Он то и дело прикладывается к бутылке. Не для того, чтобы показаться на людях, не для того, чтобы напиться. Просто, чтобы как-то повлиять на ритм жизни. Между двумя рюмками коньяку иной раз и не заметишь, как пролетит время. Перебираешь в уме разные пустяки. Вспоминаешь, например, гостиницу, где пришлось ночевать накануне. Плохая кровать. Скверный кофе. Кто-то непрестанно снует взад-вперед. Свистки поездов. Надо бы уехать из Нанта в Редон, в Ансени. Но уехать невозможно. Может, потому, что просыпаешься всегда с одной и той же пронзительной, обескураживающе ясной мыслью… Прикидываешь свои шансы. Они кажутся настолько ничтожными, что даже неохота бороться. Часам к десяти, глядишь, и возвращается надежда. Сомнения обращаются в веру. И ты бодро распахиваешь дверь «Кафе Франсе». Встречаешь друзей. Двоих-троих непременно застанешь, пьют себе кофе с коньяком.
— А, старина Фернан!
— Скажи на милость! Ну и вид у тебя!
Приходится сидеть с ними, улыбаться. К счастью, они тотчас с готовностью подхватывают любое твое объяснение. Лгать так легко. Можно сказать, что у тебя болят зубы, и ты просто обалдел от лекарств.
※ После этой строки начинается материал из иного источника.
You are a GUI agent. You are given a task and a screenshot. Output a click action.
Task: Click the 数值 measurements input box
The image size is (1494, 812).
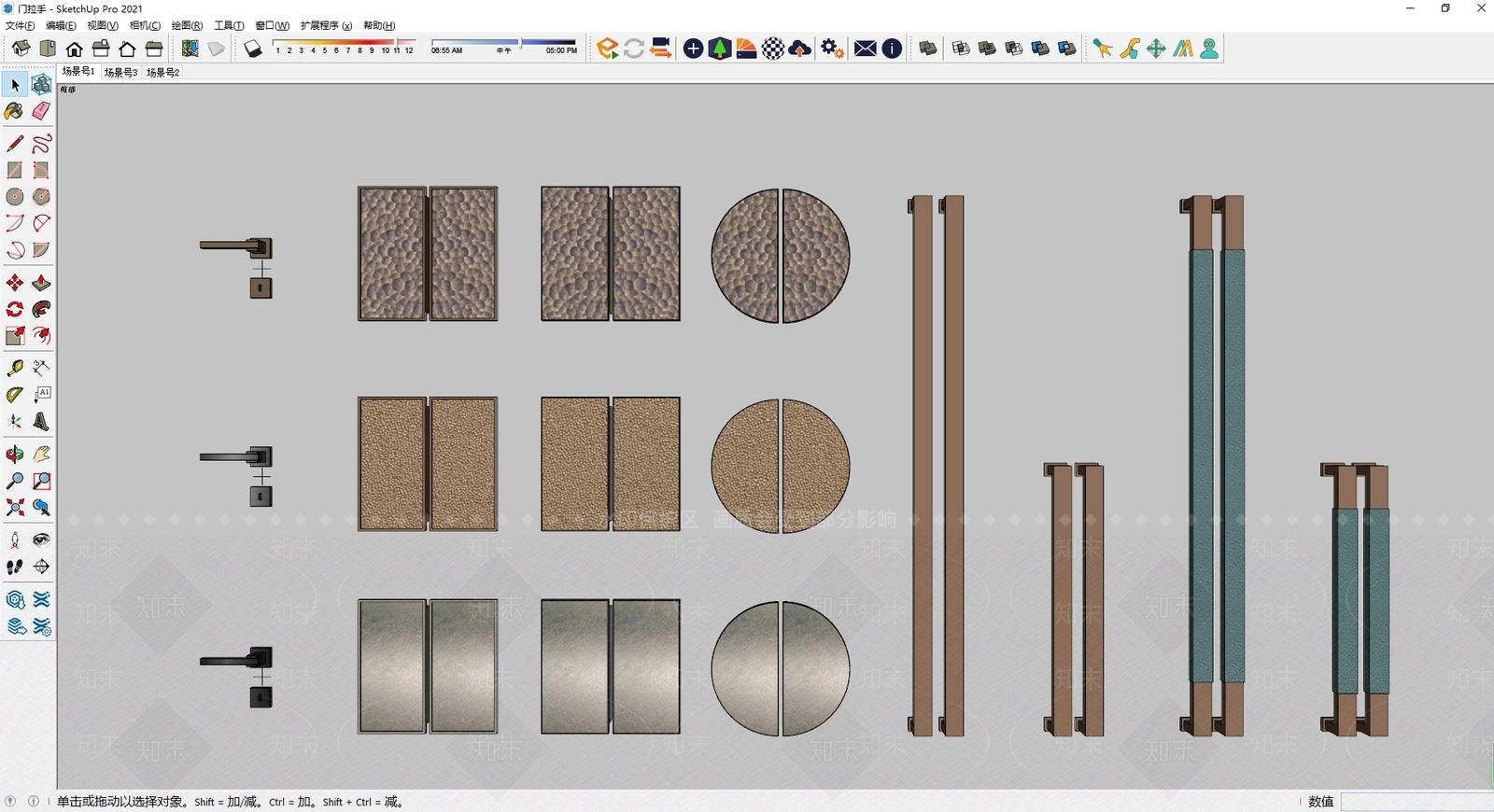coord(1417,802)
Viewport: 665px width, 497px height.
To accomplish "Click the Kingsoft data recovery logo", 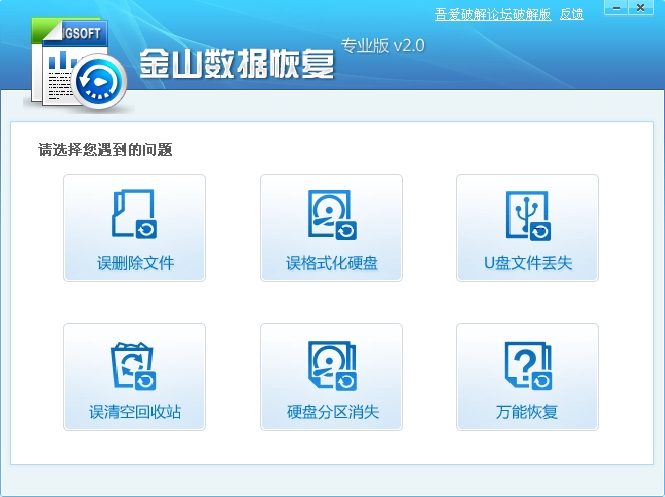I will coord(79,60).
— А вот у меня, — говорит Тамизье, — в прошлом году был флюс… Еще немного, и я бы, наверно, отдал концы… Ну и адская боль!
Как ни странно, все это выслушиваешь, не моргнув глазом. Убеждаешь себя, что у тебя и в самом деле нестерпимо болят зубы, и все идет как по маслу. Уже тогда, с Мирей… Тогда… Господи! Да это же было еще только вчера вечером… И разве вся эта история про зубы — ложь? Нет! Все куда сложнее. Вдруг делаешься другим человеком, перевоплощаешься, как актер. Но актер, едва лишь опустится занавес, уже не отождествляет себя со своим персонажем. А вот ему теперь трудно разобрать, где же кончается он сам, а где начинается его роль…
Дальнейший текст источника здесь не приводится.